Те, кто видел в ту ночь дворец издалека, говорили потом, что над ним вдруг заклубились неизвестно откуда взявшиеся чёрные тучи, внутри которых полыхало багровое адское пламя. Из туч вырывались синие молнии и били по крышам домов, отчего те лопались с сухим треском. Деревья вспыхивали как свечи и горели жутким синеватым пламенем, быстро обращаясь в прах. Призрачные смерчи гуляли вокруг, обхватывая и кружа в смертельном танце всё, что попадалось на пути: вещи, людей, тяжёлые машины… Огромные планетарные вездеходы они крушили на мелкие частички с такой лёгкостью, словно это были спичечные коробки. В одно мгновение дворец и Королевская площадь превратились в жуткий театр мистического кошмара. Там вспыхивали неестественные огни, безумно завывали ветры, и прочное превращалось в хрупкое. Камни перемалывались в песок, а люди оказывались разорванными на тысячи мелких клочков и разнесенными по руинам. И посреди всего этого прыгала с места на место крохотная хрупкая фигурка, чей резкий безумный хохот разносился во все концы. Она была почти невидима посреди созданной ею фантасмагории, но именно вокруг неё закручивались смерчи, над ней клубились тучи, и по её движению летели отовсюду синие молнии. Её ломаный и неестественный танец перемещался по кругу, захватывая всё больше и больше на своём пути. Перестрелка вдали стихла, словно все прислушивались к тому, что творилось здесь, в сердце столицы. А затем кругом тоскливо завыли собаки, и где-то за стенами этот вой подхватили волчьи стаи.

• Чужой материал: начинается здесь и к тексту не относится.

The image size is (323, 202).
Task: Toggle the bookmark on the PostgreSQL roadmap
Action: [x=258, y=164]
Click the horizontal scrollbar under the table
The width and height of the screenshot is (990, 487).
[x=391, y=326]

И тут хохот смолк. Перепрыгнув на крышу Храма, демон дрогнул и припал на колено. Древние плиты под ним затрещали и провалились. И он канул, исчезнув с глаз, а за ним пропали и тучи, угасли молнии, рассеялись смерчи, и синее пламя редких пожаров пожелтело и приняло обычный оранжевый цвет. Тишина нависла над королевским городом Дикта. Мёртвая тишина охватила вымерший дворец и руины вокруг него. Огромная площадь превратилась в кладбище для машин и людей, пришедших, чтоб захватить этот мир.
А под сводами Храма раздавался надсадный, режущий барабанные перепонки визг. Демон катался по полу среди тлеющих обломков, извиваясь в смертельных судорогах, и воздух вокруг него искрился и трещал от разрядов электричества. Он отчаянно боролся за свою жизнь, но бороться приходилось не с тем, что было вне его, и чего он не боялся. Угроза была внутри, и она разрывала его тощее ломкое тело, потому что тот, кто был частью его, заявлял права на себя, он требовал, взламывая оболочку чуждого тела. Он стремился расправить плечи и стать собой. И ему было наплевать на все силы ада. Он жаждал свободы и мог смести на своём пути целое воинство демонов.
— Проклятие! — низкий визг осел и перешёл в вопль ярости, от которого отделился бессильный стон.
И демон распался. Истерзанный, почти обезумевший от боли Авсур оторвался от безжизненного тела Сёрмона и в ярости запустил в ближайшую стену комком перьев, в который превратился филин. Он встал на четвереньки и, хрипло дыша, осмотрелся по сторонам. Вокруг было тихо, а над головой в проломе потолка сияли звёзды. Всё кончилось, и тело быстро затягивало внутренние разрывы и растяжения, кости и суставы противно пощелкивали, но боль уходила. Кожа была мокрой от пота, а глаза застилал бессильный гнев. Авсур тряхнул головой, чтоб избавиться от шума в ушах, и тут услышал стон.
Сёрмон судорожно выгнулся, и его стон перешёл в низкий хрип, похожий на рычание.
— Мерзавец! — зашипел Авсур и бросился на него.
В одно мгновение оседлав обессиленного алкорца, он вцепился ему в плечи и, приподняв, что есть силы ударил его об пол. Сёрмон охнул и открыл глаза.
— Он нашёл… — прохрипел он. — Это последний раз, Рен, я клянусь.
— Ты, ублюдок! — рычал Авсур. — Ты знаешь, сколько людей мы перебили? Своих же людей!
— Не мы, он! — возразил Сёрмон. — И у нас нет своих. Мы — изгои.
— Удобная позиция… — процедил Авсур и, снова швырнув Сёрмона на пол, поднялся и отошёл. Он нагнулся к филину и дёрнул его за крыло. Птица вздрогнула и затрепыхалась, и ему стоило определённых усилий, чтоб не свернуть ей шею.
— Ты опять не убил меня… — засмеялся Сёрмон, и его смех перешёл в кашель. — Сколько это продолжалось?
— Достаточно, чтоб я чувствовал себя навеки проклятым, — ответил Авсур.
— Мы оба чувствуем себя так, братец… Мы разрушили всё на этой планете?
— Нет. Гораздо меньше. Но слишком много народу оказалось в ненадлежащее время в ненадлежащем месте.